* **WHAT TO WORK ON**: Reproduce each of the rows below word for word, changing nothing.

______________________________

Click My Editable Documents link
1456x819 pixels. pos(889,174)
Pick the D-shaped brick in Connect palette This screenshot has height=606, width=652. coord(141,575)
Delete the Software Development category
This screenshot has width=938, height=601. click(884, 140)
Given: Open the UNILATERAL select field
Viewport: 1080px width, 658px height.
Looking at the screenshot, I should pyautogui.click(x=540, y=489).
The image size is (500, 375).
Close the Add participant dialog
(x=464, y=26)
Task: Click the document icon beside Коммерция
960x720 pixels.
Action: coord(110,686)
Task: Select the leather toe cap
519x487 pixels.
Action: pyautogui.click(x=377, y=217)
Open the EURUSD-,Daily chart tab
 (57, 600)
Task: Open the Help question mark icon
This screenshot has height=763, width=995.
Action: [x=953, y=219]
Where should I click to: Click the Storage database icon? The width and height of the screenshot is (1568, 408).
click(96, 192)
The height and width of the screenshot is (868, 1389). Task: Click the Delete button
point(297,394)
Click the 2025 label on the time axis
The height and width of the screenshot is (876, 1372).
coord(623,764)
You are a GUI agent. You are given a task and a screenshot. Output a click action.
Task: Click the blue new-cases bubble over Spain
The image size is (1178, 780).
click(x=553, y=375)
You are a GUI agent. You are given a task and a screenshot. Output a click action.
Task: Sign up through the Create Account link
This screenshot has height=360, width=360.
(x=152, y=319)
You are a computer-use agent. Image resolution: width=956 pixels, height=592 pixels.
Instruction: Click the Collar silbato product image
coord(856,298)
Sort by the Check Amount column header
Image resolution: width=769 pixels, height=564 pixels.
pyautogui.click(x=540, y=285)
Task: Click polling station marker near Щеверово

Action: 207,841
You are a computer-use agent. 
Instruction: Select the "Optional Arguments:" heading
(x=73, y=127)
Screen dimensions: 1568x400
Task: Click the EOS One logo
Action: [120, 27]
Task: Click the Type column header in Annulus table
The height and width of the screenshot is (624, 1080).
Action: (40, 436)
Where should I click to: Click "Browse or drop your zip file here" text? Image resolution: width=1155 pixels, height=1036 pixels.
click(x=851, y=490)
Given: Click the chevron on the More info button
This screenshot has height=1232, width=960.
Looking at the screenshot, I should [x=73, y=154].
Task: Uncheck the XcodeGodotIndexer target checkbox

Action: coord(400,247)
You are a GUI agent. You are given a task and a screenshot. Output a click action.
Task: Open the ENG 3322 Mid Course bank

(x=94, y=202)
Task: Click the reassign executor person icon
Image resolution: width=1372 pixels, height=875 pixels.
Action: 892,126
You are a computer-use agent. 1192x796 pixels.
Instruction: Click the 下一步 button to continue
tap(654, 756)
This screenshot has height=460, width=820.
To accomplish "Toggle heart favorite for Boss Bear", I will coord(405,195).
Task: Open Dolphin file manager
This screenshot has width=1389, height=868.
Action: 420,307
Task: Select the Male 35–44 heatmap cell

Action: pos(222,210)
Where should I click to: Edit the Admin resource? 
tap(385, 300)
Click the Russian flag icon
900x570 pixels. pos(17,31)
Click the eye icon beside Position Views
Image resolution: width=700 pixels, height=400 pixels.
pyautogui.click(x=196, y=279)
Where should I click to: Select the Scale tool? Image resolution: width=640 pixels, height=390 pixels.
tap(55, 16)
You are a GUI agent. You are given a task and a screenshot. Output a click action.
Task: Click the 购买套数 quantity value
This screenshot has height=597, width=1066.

______________________________

* **REPLY**:
Click My Editable Documents link
1456x819 pixels. pos(889,174)
Pick the D-shaped brick in Connect palette This screenshot has height=606, width=652. coord(141,575)
Delete the Software Development category
This screenshot has width=938, height=601. click(884, 140)
Given: Open the UNILATERAL select field
Viewport: 1080px width, 658px height.
Looking at the screenshot, I should pyautogui.click(x=540, y=489).
The image size is (500, 375).
Close the Add participant dialog
(x=464, y=26)
Task: Click the document icon beside Коммерция
960x720 pixels.
Action: coord(110,686)
Task: Select the leather toe cap
519x487 pixels.
Action: pyautogui.click(x=377, y=217)
Open the EURUSD-,Daily chart tab
 (57, 600)
Task: Open the Help question mark icon
This screenshot has height=763, width=995.
Action: [x=953, y=219]
Where should I click to: Click the Storage database icon? The width and height of the screenshot is (1568, 408).
click(96, 192)
The height and width of the screenshot is (868, 1389). Task: Click the Delete button
point(297,394)
Click the 2025 label on the time axis
The height and width of the screenshot is (876, 1372).
coord(623,764)
You are a GUI agent. You are given a task and a screenshot. Output a click action.
Task: Click the blue new-cases bubble over Spain
The image size is (1178, 780).
click(x=553, y=375)
You are a GUI agent. You are given a task and a screenshot. Output a click action.
Task: Sign up through the Create Account link
This screenshot has height=360, width=360.
(x=152, y=319)
You are a computer-use agent. Image resolution: width=956 pixels, height=592 pixels.
Instruction: Click the Collar silbato product image
coord(856,298)
Sort by the Check Amount column header
Image resolution: width=769 pixels, height=564 pixels.
pyautogui.click(x=540, y=285)
Task: Click polling station marker near Щеверово

Action: 207,841
You are a computer-use agent. 
Instruction: Select the "Optional Arguments:" heading
(x=73, y=127)
Screen dimensions: 1568x400
Task: Click the EOS One logo
Action: [120, 27]
Task: Click the Type column header in Annulus table
The height and width of the screenshot is (624, 1080).
Action: (40, 436)
Where should I click to: Click "Browse or drop your zip file here" text? Image resolution: width=1155 pixels, height=1036 pixels.
click(x=851, y=490)
Given: Click the chevron on the More info button
This screenshot has height=1232, width=960.
Looking at the screenshot, I should [x=73, y=154].
Task: Uncheck the XcodeGodotIndexer target checkbox

Action: coord(400,247)
You are a GUI agent. You are given a task and a screenshot. Output a click action.
Task: Open the ENG 3322 Mid Course bank

(x=94, y=202)
Task: Click the reassign executor person icon
Image resolution: width=1372 pixels, height=875 pixels.
Action: 892,126
You are a computer-use agent. 1192x796 pixels.
Instruction: Click the 下一步 button to continue
tap(654, 756)
This screenshot has height=460, width=820.
To accomplish "Toggle heart favorite for Boss Bear", I will coord(405,195).
Task: Open Dolphin file manager
This screenshot has width=1389, height=868.
Action: 420,307
Task: Select the Male 35–44 heatmap cell

Action: pos(222,210)
Where should I click to: Edit the Admin resource? 
tap(385, 300)
Click the Russian flag icon
900x570 pixels. pos(17,31)
Click the eye icon beside Position Views
Image resolution: width=700 pixels, height=400 pixels.
pyautogui.click(x=196, y=279)
Where should I click to: Select the Scale tool? Image resolution: width=640 pixels, height=390 pixels.
tap(55, 16)
You are a GUI agent. You are given a task and a screenshot. Output a click action.
Task: Click the 购买套数 quantity value
This screenshot has height=597, width=1066.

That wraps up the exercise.